## [DATA EXTRACT]
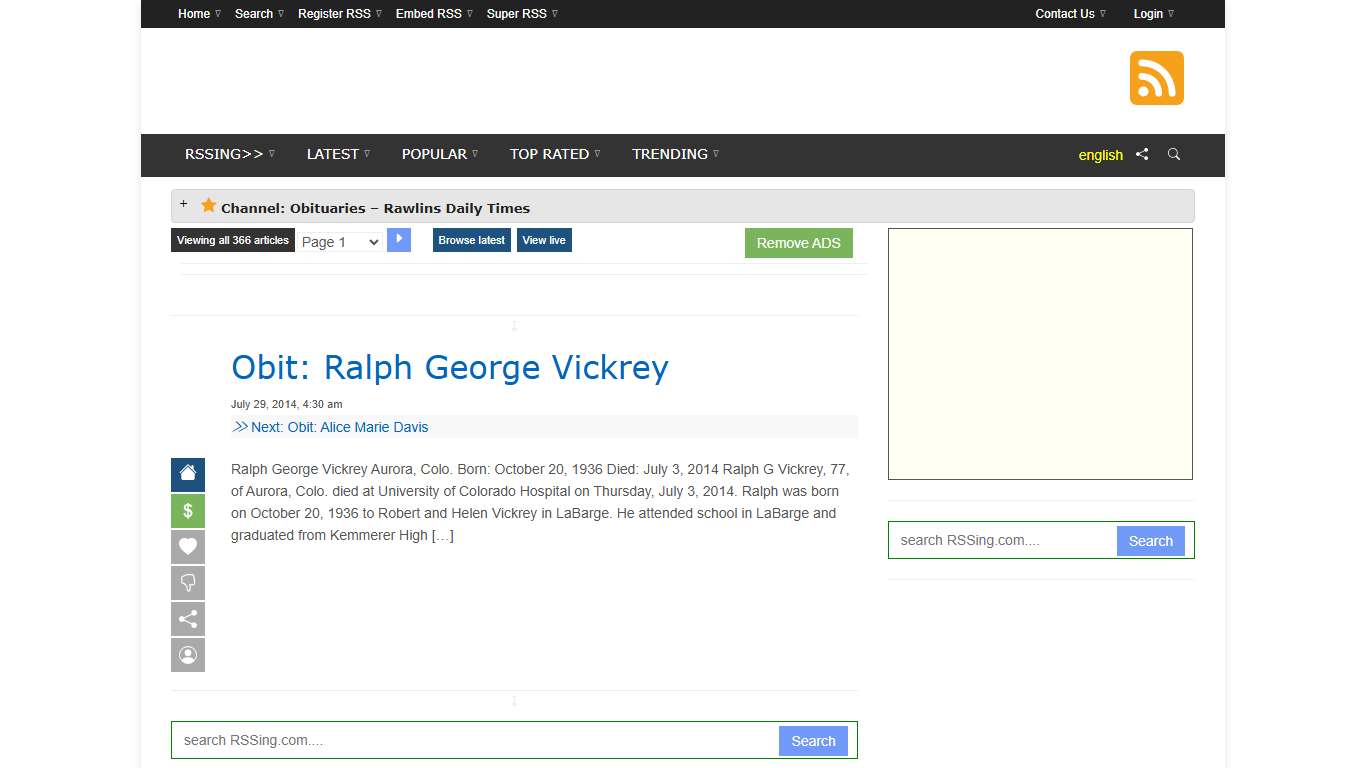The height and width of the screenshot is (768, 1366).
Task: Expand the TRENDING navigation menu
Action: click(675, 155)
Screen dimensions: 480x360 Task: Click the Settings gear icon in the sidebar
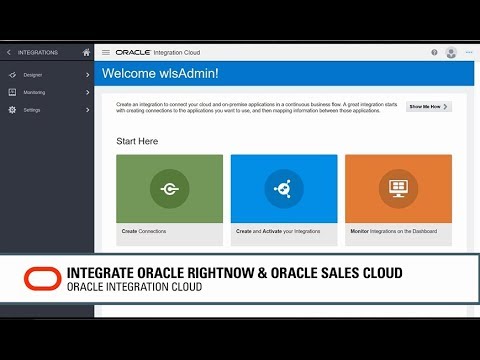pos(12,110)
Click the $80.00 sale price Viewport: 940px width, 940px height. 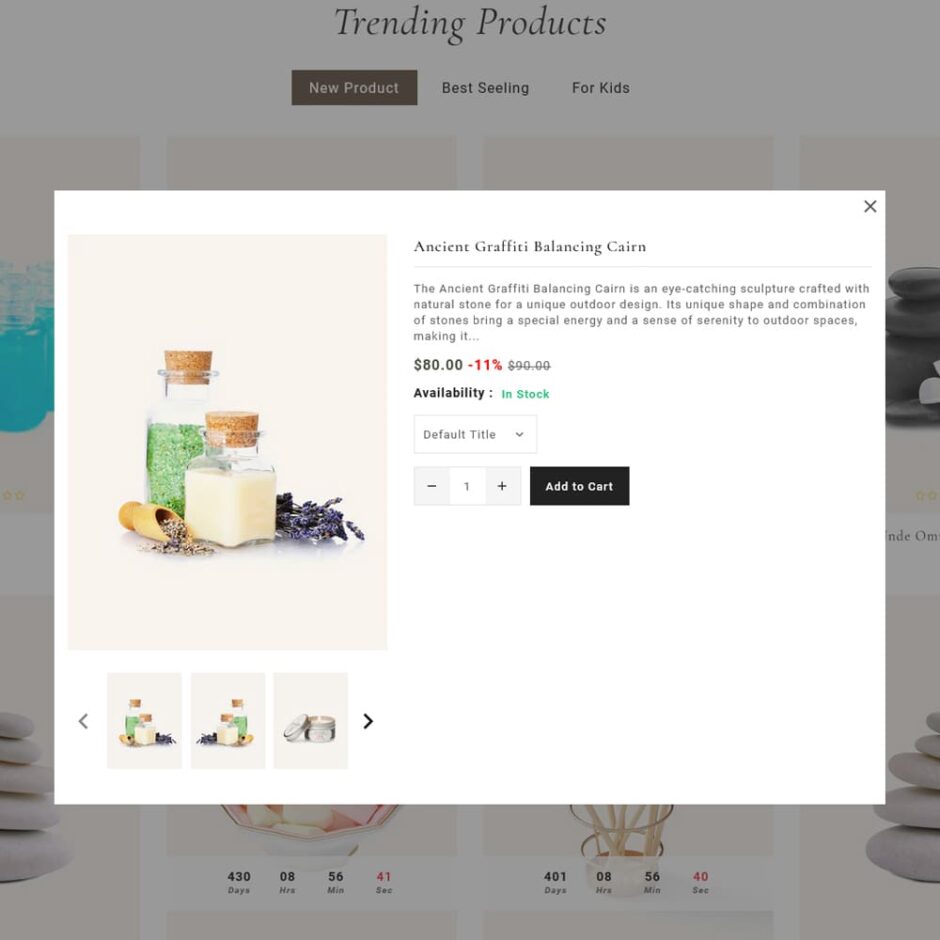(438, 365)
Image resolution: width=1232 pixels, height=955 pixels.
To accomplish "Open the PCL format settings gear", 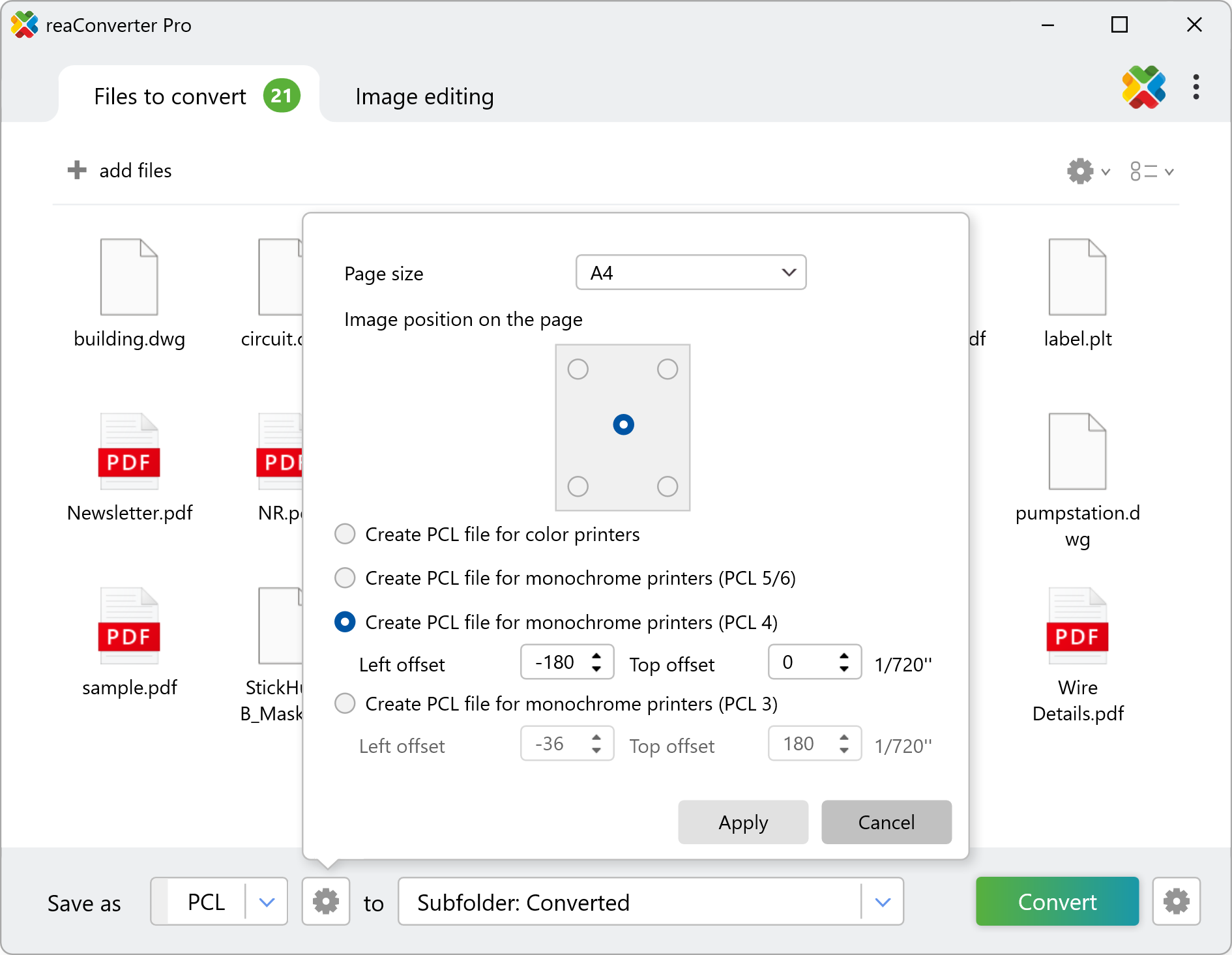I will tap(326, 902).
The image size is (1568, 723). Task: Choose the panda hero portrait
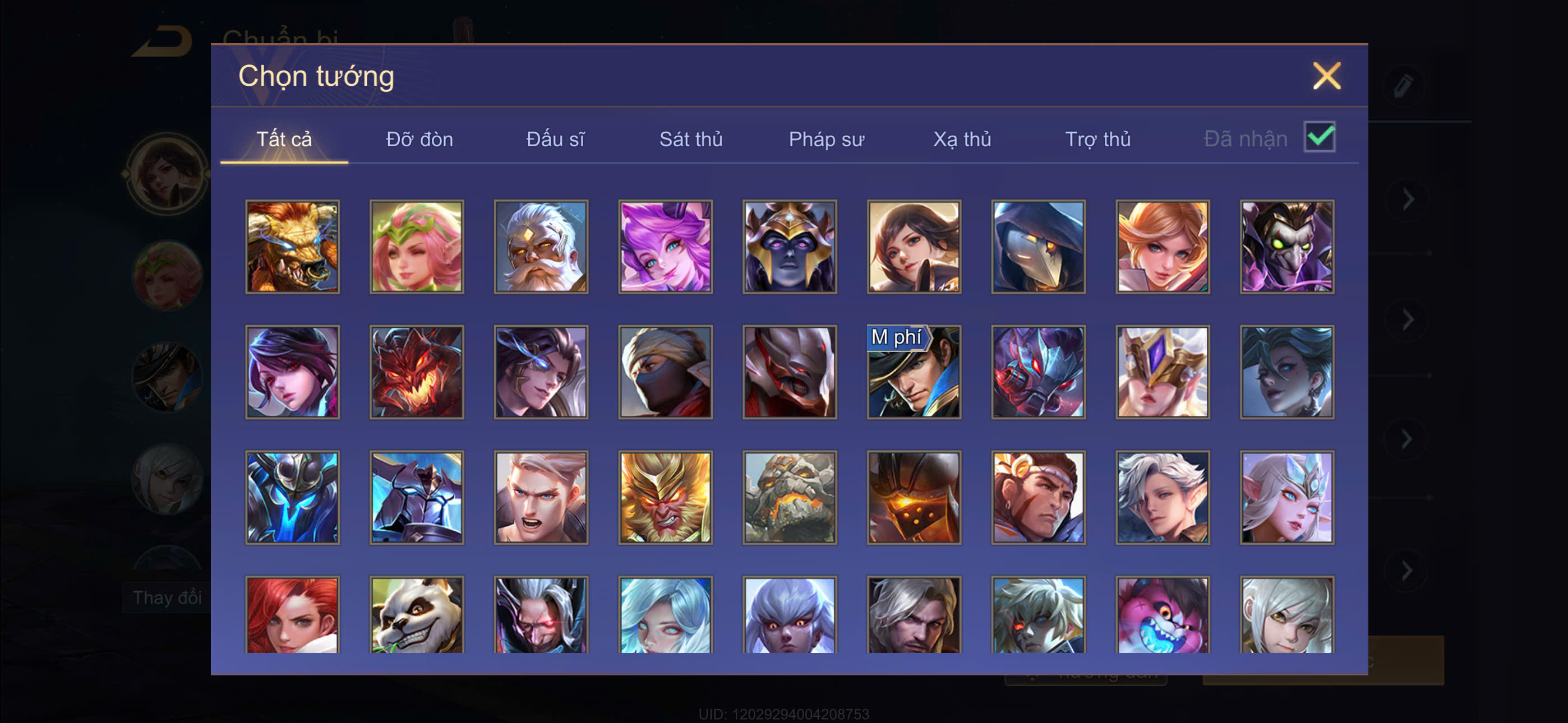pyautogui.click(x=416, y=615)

## [WORK REQUEST]
Print, exactly and only, the lines running from the line with "The image size" through the last line of the data, including both. Skip any picture.

## [SOLVED PROBLEM]
The image size is (1568, 723). Task: Choose the panda hero portrait
pyautogui.click(x=416, y=615)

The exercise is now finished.